> _Instructions to follow_
Give the records below as a Markdown table with the columns "Row" and "Line," numbering each line in order and leaving out blank lines.

> _Rows showing where targets appear_
· · · · ·
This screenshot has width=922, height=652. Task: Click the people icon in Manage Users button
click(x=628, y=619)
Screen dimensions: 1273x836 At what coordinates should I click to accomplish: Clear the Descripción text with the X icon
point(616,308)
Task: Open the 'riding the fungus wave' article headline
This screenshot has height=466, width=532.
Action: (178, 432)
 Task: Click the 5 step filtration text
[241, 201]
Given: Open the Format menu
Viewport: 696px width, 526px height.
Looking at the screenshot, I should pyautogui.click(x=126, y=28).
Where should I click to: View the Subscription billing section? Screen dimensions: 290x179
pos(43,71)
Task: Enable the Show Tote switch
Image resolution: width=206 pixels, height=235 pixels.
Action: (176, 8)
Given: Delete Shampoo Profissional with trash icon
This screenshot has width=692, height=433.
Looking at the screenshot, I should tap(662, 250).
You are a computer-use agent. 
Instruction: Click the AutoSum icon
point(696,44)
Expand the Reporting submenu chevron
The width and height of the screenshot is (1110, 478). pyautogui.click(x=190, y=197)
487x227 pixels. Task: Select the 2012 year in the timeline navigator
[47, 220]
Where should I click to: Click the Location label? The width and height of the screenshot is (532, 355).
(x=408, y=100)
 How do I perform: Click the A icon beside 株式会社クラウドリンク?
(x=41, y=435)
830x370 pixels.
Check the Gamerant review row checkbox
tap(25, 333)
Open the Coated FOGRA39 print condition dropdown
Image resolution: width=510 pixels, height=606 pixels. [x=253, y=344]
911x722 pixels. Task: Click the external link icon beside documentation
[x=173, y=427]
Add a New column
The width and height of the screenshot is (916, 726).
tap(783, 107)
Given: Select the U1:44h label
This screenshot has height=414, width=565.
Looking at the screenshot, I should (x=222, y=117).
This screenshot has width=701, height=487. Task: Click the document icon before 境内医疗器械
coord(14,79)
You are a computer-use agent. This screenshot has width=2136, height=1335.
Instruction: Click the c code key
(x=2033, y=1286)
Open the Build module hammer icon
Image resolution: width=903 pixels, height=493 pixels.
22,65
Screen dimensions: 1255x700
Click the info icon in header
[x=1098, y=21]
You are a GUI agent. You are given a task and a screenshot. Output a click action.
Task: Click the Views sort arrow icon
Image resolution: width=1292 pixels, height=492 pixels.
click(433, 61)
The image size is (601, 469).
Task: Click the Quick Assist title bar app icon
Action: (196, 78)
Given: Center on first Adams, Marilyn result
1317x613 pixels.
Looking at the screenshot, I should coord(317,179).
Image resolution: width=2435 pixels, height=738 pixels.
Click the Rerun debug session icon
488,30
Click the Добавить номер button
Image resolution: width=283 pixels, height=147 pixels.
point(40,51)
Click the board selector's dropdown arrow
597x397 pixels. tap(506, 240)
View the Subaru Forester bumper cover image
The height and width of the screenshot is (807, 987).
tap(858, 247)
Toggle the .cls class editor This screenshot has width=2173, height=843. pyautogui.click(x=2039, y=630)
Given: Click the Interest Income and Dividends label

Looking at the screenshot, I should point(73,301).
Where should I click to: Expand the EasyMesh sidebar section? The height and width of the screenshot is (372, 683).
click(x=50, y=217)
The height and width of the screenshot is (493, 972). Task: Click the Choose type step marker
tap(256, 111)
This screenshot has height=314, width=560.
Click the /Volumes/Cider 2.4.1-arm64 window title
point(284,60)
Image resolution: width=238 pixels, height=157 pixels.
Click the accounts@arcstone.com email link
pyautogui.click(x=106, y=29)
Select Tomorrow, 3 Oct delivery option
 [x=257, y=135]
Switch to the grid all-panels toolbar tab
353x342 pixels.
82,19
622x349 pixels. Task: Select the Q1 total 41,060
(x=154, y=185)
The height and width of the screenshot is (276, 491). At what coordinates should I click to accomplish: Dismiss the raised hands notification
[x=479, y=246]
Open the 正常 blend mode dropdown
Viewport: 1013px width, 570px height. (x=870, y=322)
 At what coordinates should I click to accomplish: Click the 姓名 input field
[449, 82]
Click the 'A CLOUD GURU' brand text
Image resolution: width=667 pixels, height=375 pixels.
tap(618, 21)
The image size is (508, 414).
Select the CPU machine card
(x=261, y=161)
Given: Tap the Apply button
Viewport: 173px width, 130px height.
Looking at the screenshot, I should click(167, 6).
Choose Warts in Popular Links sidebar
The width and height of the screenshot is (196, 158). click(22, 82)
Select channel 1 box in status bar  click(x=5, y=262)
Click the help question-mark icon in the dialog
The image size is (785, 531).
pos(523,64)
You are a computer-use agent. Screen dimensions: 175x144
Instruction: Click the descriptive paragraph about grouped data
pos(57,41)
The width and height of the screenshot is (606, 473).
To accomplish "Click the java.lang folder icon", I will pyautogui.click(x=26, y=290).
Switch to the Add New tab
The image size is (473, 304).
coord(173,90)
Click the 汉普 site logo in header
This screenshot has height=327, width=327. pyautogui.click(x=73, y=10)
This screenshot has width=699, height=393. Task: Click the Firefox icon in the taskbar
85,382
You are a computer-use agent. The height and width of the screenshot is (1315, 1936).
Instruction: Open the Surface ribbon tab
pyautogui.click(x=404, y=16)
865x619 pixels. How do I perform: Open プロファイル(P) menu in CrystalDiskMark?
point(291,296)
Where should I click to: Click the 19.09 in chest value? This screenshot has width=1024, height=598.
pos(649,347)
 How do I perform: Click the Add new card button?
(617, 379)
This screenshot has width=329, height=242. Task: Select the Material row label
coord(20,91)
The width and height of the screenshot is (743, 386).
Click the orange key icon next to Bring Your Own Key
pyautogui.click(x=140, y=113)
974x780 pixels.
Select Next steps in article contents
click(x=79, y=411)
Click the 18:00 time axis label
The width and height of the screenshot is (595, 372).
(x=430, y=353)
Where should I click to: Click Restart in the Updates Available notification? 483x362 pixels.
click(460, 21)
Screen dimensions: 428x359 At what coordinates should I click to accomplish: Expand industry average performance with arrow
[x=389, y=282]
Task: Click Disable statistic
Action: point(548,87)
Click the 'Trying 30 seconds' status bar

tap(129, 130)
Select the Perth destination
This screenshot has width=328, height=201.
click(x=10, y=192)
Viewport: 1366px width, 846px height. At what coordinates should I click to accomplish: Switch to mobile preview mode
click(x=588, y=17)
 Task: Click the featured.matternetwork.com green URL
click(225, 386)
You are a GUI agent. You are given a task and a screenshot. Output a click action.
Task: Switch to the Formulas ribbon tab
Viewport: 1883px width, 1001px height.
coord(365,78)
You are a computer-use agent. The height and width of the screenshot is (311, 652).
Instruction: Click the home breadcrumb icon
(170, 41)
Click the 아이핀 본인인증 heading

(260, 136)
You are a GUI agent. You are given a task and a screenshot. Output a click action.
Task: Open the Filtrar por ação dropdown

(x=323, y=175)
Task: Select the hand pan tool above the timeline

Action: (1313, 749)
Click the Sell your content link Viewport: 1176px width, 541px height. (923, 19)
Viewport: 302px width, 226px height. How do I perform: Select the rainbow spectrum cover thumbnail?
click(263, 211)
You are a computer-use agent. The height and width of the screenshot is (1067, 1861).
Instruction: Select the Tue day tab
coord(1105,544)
· · · · ·
> _Output below_
| Row | Line |
|---|---|
| 1 | This screenshot has width=922, height=652. Task: Click the people icon in Manage Users button |
| 2 | click(x=628, y=619) |
| 3 | Screen dimensions: 1273x836 At what coordinates should I click to accomplish: Clear the Descripción text with the X icon |
| 4 | point(616,308) |
| 5 | Task: Open the 'riding the fungus wave' article headline |
| 6 | This screenshot has height=466, width=532. |
| 7 | Action: (178, 432) |
| 8 |  Task: Click the 5 step filtration text |
| 9 | [241, 201] |
| 10 | Given: Open the Format menu |
| 11 | Viewport: 696px width, 526px height. |
| 12 | Looking at the screenshot, I should pyautogui.click(x=126, y=28). |
| 13 | Where should I click to: View the Subscription billing section? Screen dimensions: 290x179 |
| 14 | pos(43,71) |
| 15 | Task: Enable the Show Tote switch |
| 16 | Image resolution: width=206 pixels, height=235 pixels. |
| 17 | Action: (176, 8) |
| 18 | Given: Delete Shampoo Profissional with trash icon |
| 19 | This screenshot has width=692, height=433. |
| 20 | Looking at the screenshot, I should tap(662, 250). |
| 21 | You are a computer-use agent.  |
| 22 | Instruction: Click the AutoSum icon |
| 23 | point(696,44) |
| 24 | Expand the Reporting submenu chevron |
| 25 | The width and height of the screenshot is (1110, 478). pyautogui.click(x=190, y=197) |
| 26 | 487x227 pixels. Task: Select the 2012 year in the timeline navigator |
| 27 | [47, 220] |
| 28 | Where should I click to: Click the Location label? The width and height of the screenshot is (532, 355). |
| 29 | (x=408, y=100) |
| 30 |  How do I perform: Click the A icon beside 株式会社クラウドリンク? |
| 31 | (x=41, y=435) |
| 32 | 830x370 pixels. |
| 33 | Check the Gamerant review row checkbox |
| 34 | tap(25, 333) |
| 35 | Open the Coated FOGRA39 print condition dropdown |
| 36 | Image resolution: width=510 pixels, height=606 pixels. [x=253, y=344] |
| 37 | 911x722 pixels. Task: Click the external link icon beside documentation |
| 38 | [x=173, y=427] |
| 39 | Add a New column |
| 40 | The width and height of the screenshot is (916, 726). |
| 41 | tap(783, 107) |
| 42 | Given: Select the U1:44h label |
| 43 | This screenshot has height=414, width=565. |
| 44 | Looking at the screenshot, I should (x=222, y=117). |
| 45 | This screenshot has width=701, height=487. Task: Click the document icon before 境内医疗器械 |
| 46 | coord(14,79) |
| 47 | You are a computer-use agent. This screenshot has width=2136, height=1335. |
| 48 | Instruction: Click the c code key |
| 49 | (x=2033, y=1286) |
| 50 | Open the Build module hammer icon |
| 51 | Image resolution: width=903 pixels, height=493 pixels. |
| 52 | 22,65 |
| 53 | Screen dimensions: 1255x700 |
| 54 | Click the info icon in header |
| 55 | [x=1098, y=21] |
| 56 | You are a GUI agent. You are given a task and a screenshot. Output a click action. |
| 57 | Task: Click the Views sort arrow icon |
| 58 | Image resolution: width=1292 pixels, height=492 pixels. |
| 59 | click(433, 61) |
| 60 | The image size is (601, 469). |
| 61 | Task: Click the Quick Assist title bar app icon |
| 62 | Action: (196, 78) |
| 63 | Given: Center on first Adams, Marilyn result |
| 64 | 1317x613 pixels. |
| 65 | Looking at the screenshot, I should coord(317,179). |
| 66 | Image resolution: width=2435 pixels, height=738 pixels. |
| 67 | Click the Rerun debug session icon |
| 68 | 488,30 |
| 69 | Click the Добавить номер button |
| 70 | Image resolution: width=283 pixels, height=147 pixels. |
| 71 | point(40,51) |
| 72 | Click the board selector's dropdown arrow |
| 73 | 597x397 pixels. tap(506, 240) |
| 74 | View the Subaru Forester bumper cover image |
| 75 | The height and width of the screenshot is (807, 987). |
| 76 | tap(858, 247) |
| 77 | Toggle the .cls class editor This screenshot has width=2173, height=843. pyautogui.click(x=2039, y=630) |
| 78 | Given: Click the Interest Income and Dividends label |
| 79 | Looking at the screenshot, I should point(73,301). |
| 80 | Where should I click to: Expand the EasyMesh sidebar section? The height and width of the screenshot is (372, 683). |
| 81 | click(x=50, y=217) |
| 82 | The height and width of the screenshot is (493, 972). Task: Click the Choose type step marker |
| 83 | tap(256, 111) |
| 84 | This screenshot has height=314, width=560. |
| 85 | Click the /Volumes/Cider 2.4.1-arm64 window title |
| 86 | point(284,60) |
| 87 | Image resolution: width=238 pixels, height=157 pixels. |
| 88 | Click the accounts@arcstone.com email link |
| 89 | pyautogui.click(x=106, y=29) |
| 90 | Select Tomorrow, 3 Oct delivery option |
| 91 |  [x=257, y=135] |
| 92 | Switch to the grid all-panels toolbar tab |
| 93 | 353x342 pixels. |
| 94 | 82,19 |
| 95 | 622x349 pixels. Task: Select the Q1 total 41,060 |
| 96 | (x=154, y=185) |
| 97 | The height and width of the screenshot is (276, 491). At what coordinates should I click to accomplish: Dismiss the raised hands notification |
| 98 | [x=479, y=246] |
| 99 | Open the 正常 blend mode dropdown |
| 100 | Viewport: 1013px width, 570px height. (x=870, y=322) |
| 101 |  At what coordinates should I click to accomplish: Click the 姓名 input field |
| 102 | [449, 82] |
| 103 | Click the 'A CLOUD GURU' brand text |
| 104 | Image resolution: width=667 pixels, height=375 pixels. |
| 105 | tap(618, 21) |
| 106 | The image size is (508, 414). |
| 107 | Select the CPU machine card |
| 108 | (x=261, y=161) |
| 109 | Given: Tap the Apply button |
| 110 | Viewport: 173px width, 130px height. |
| 111 | Looking at the screenshot, I should click(167, 6). |
| 112 | Choose Warts in Popular Links sidebar |
| 113 | The width and height of the screenshot is (196, 158). click(22, 82) |
| 114 | Select channel 1 box in status bar  click(x=5, y=262) |
| 115 | Click the help question-mark icon in the dialog |
| 116 | The image size is (785, 531). |
| 117 | pos(523,64) |
| 118 | You are a computer-use agent. Screen dimensions: 175x144 |
| 119 | Instruction: Click the descriptive paragraph about grouped data |
| 120 | pos(57,41) |
| 121 | The width and height of the screenshot is (606, 473). |
| 122 | To accomplish "Click the java.lang folder icon", I will pyautogui.click(x=26, y=290). |
| 123 | Switch to the Add New tab |
| 124 | The image size is (473, 304). |
| 125 | coord(173,90) |
| 126 | Click the 汉普 site logo in header |
| 127 | This screenshot has height=327, width=327. pyautogui.click(x=73, y=10) |
| 128 | This screenshot has width=699, height=393. Task: Click the Firefox icon in the taskbar |
| 129 | 85,382 |
| 130 | You are a computer-use agent. The height and width of the screenshot is (1315, 1936). |
| 131 | Instruction: Open the Surface ribbon tab |
| 132 | pyautogui.click(x=404, y=16) |
| 133 | 865x619 pixels. How do I perform: Open プロファイル(P) menu in CrystalDiskMark? |
| 134 | point(291,296) |
| 135 | Where should I click to: Click the 19.09 in chest value? This screenshot has width=1024, height=598. |
| 136 | pos(649,347) |
| 137 |  How do I perform: Click the Add new card button? |
| 138 | (617, 379) |
| 139 | This screenshot has width=329, height=242. Task: Select the Material row label |
| 140 | coord(20,91) |
| 141 | The width and height of the screenshot is (743, 386). |
| 142 | Click the orange key icon next to Bring Your Own Key |
| 143 | pyautogui.click(x=140, y=113) |
| 144 | 974x780 pixels. |
| 145 | Select Next steps in article contents |
| 146 | click(x=79, y=411) |
| 147 | Click the 18:00 time axis label |
| 148 | The width and height of the screenshot is (595, 372). |
| 149 | (x=430, y=353) |
| 150 | Where should I click to: Click Restart in the Updates Available notification? 483x362 pixels. |
| 151 | click(460, 21) |
| 152 | Screen dimensions: 428x359 At what coordinates should I click to accomplish: Expand industry average performance with arrow |
| 153 | [x=389, y=282] |
| 154 | Task: Click Disable statistic |
| 155 | Action: point(548,87) |
| 156 | Click the 'Trying 30 seconds' status bar |
| 157 | tap(129, 130) |
| 158 | Select the Perth destination |
| 159 | This screenshot has width=328, height=201. |
| 160 | click(x=10, y=192) |
| 161 | Viewport: 1366px width, 846px height. At what coordinates should I click to accomplish: Switch to mobile preview mode |
| 162 | click(x=588, y=17) |
| 163 |  Task: Click the featured.matternetwork.com green URL |
| 164 | click(225, 386) |
| 165 | You are a GUI agent. You are given a task and a screenshot. Output a click action. |
| 166 | Task: Switch to the Formulas ribbon tab |
| 167 | Viewport: 1883px width, 1001px height. |
| 168 | coord(365,78) |
| 169 | You are a computer-use agent. The height and width of the screenshot is (311, 652). |
| 170 | Instruction: Click the home breadcrumb icon |
| 171 | (170, 41) |
| 172 | Click the 아이핀 본인인증 heading |
| 173 | (260, 136) |
| 174 | You are a GUI agent. You are given a task and a screenshot. Output a click action. |
| 175 | Task: Open the Filtrar por ação dropdown |
| 176 | (x=323, y=175) |
| 177 | Task: Select the hand pan tool above the timeline |
| 178 | Action: (1313, 749) |
| 179 | Click the Sell your content link Viewport: 1176px width, 541px height. (923, 19) |
| 180 | Viewport: 302px width, 226px height. How do I perform: Select the rainbow spectrum cover thumbnail? |
| 181 | click(263, 211) |
| 182 | You are a computer-use agent. The height and width of the screenshot is (1067, 1861). |
| 183 | Instruction: Select the Tue day tab |
| 184 | coord(1105,544) |